Сьюзан задумалась, блуждая взглядом. Выражение лица у нее было открытое и невинное. Она произнесла несмело, как будто боялась дать неправильный ответ:
– Вроде был ясный день. Вроде я помню, как ослепительно сияло солнце… Хотя вполне мог идти дождь.
– Дождя не было. Я тоже помню солнце.
Они еще ни разу не обсуждали это между собой. Боб ощутил необходимость отвести взгляд от Сьюзан и тоже стал смотреть по сторонам. Он не успел привыкнуть к новой квартире, та по-прежнему казалась ему незнакомой. Кухня сияла чистотой. Джим больше не назовет его жилище общагой, зато и курить в окно здесь нельзя. Боб уже пожалел, что поднял эту тему; с таким же успехом он мог поинтересоваться подробностями интимной жизни Сьюзан со Стивом. Его до костей пробрал стыд.
– Всегда думала, что это сделала я, – вдруг призналась Сьюзан.
– Что? – переспросил Боб, повернувшись к ней.
– Да. – Она бросила на него быстрый взгляд и принялась рассматривать сложенные на коленях руки. – Я думала, потому мама на меня и орет все время. На вас двоих она никогда не орала. Потому что я виновата. Я так часто думала. А когда уехал Зак, мне начали сниться жуткие кошмары. Я не помню их, когда просыпаюсь, но они жуткие. Чудовищные. В общем, если судить по ним, так и было.
– Сьюзи, господи! Сколько раз ты повторяла мне в детстве: «Это ты во всем виноват, тупица!»

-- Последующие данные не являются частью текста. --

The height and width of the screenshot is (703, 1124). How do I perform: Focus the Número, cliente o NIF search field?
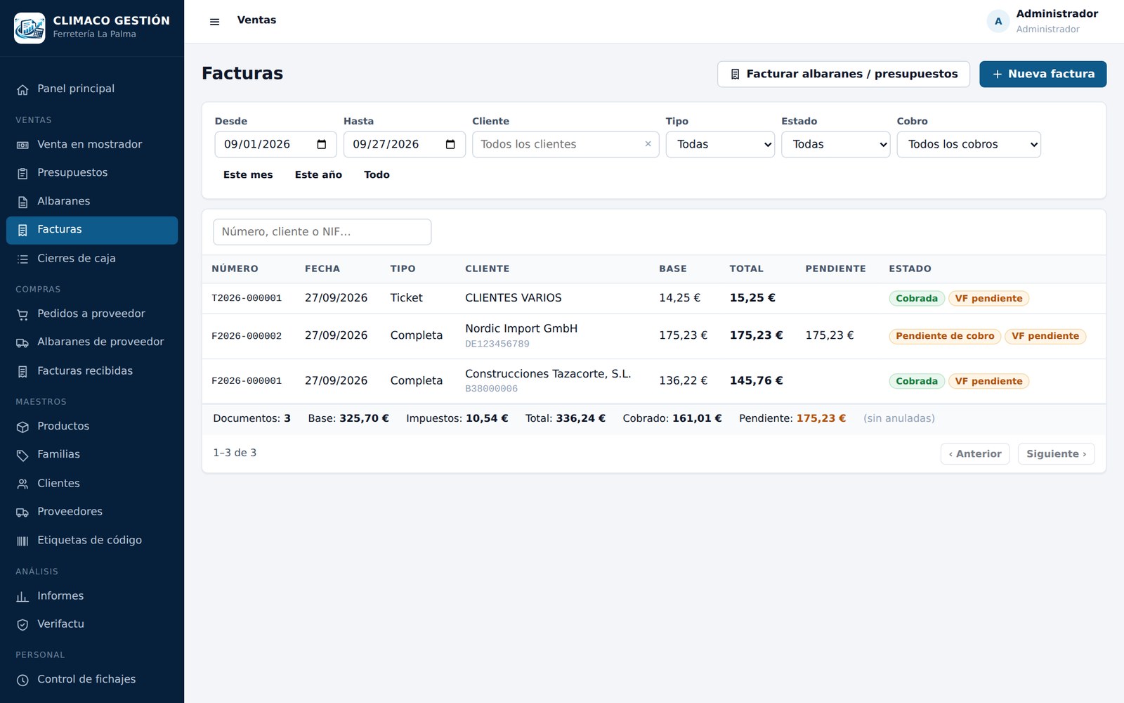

Глаза Сьюзан наполнились нежностью.
– О, Бобби, ну конечно, чего ты хочешь от маленькой перепуганной девочки!
– То есть ты это не всерьез? Зачем?
– Я сама не знаю зачем.
– Тут недавно Джим захотел со мной об этом поговорить… Он все помнит. Ну, думает, что все помнит.
– И что же он помнит?
У Боба язык не повернулся. Он развел руки, пожал плечами.
– Как приехала «Скорая», полиция. Он помнит, что это сделала не ты. Не переживай, пожалуйста.
Долгое время близнецы сидели в молчании. За окном искрилась солнечными бликами река.
– Тут все так дорого, – посетовала Сьюзан. – Дома у нас сэндвич стоит столько же, сколько тут чашка кофе.
Боб встал.
– Ну, поехали.
В коридоре они столкнулись с Родой и Мюрреем.
– Привет! – воскликнул Мюррей и пожал Бобу руку.
Рода взяла Сьюзан за плечо.
– Где вы уже побывали? Только не позволяйте ему вас утомлять. А то какой это отдых, когда переутомишься. Вы сейчас в Бруклин? К знаменитому брату? Ну, приятно познакомиться, хорошего вам дня!